• _What you are asked to do_
Render the lines below as a JSON list of strings, one string per line, with blank lines omitted and the pictures left out.

• _Material for this exercise_
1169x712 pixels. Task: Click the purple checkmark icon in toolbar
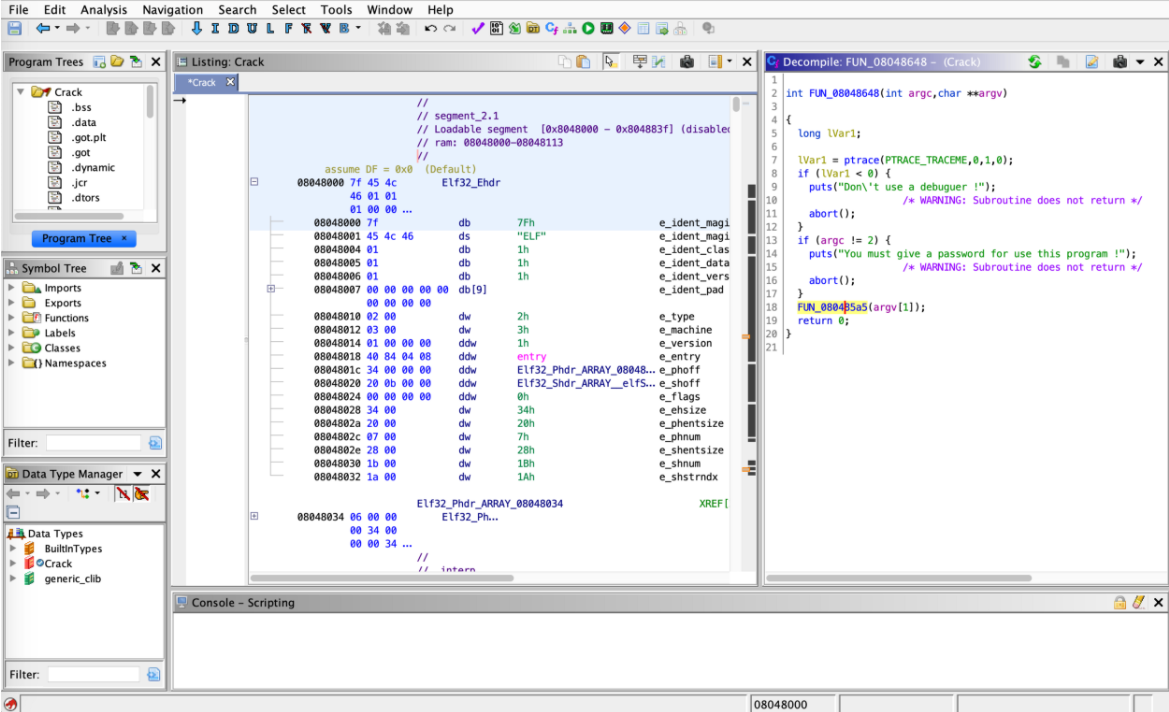tap(478, 28)
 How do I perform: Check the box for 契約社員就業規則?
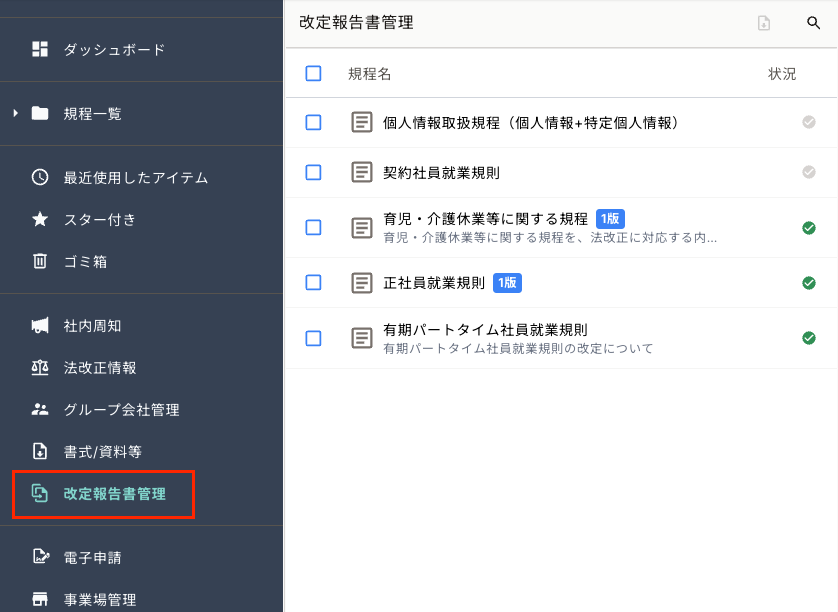[314, 172]
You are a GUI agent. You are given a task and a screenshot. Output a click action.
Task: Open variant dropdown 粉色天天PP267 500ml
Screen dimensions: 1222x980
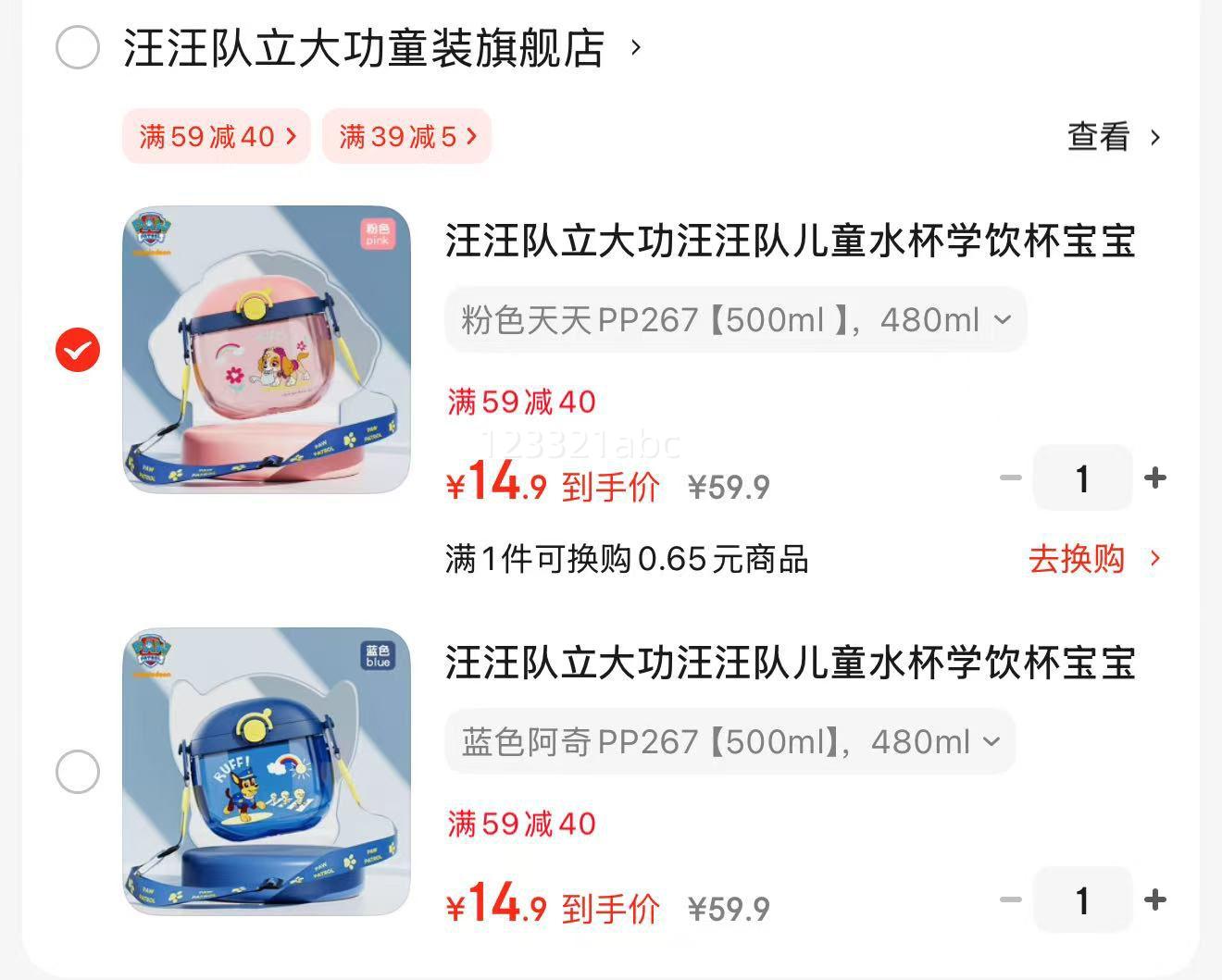(x=736, y=320)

• _Correct result_
[
  "1169x712 pixels. Task: Click the purple checkmark icon in toolbar",
  "tap(478, 28)",
  " How do I perform: Check the box for 契約社員就業規則?",
  "[314, 172]",
  "You are a GUI agent. You are given a task and a screenshot. Output a click action.",
  "Task: Open variant dropdown 粉色天天PP267 500ml",
  "Screen dimensions: 1222x980",
  "(x=736, y=320)"
]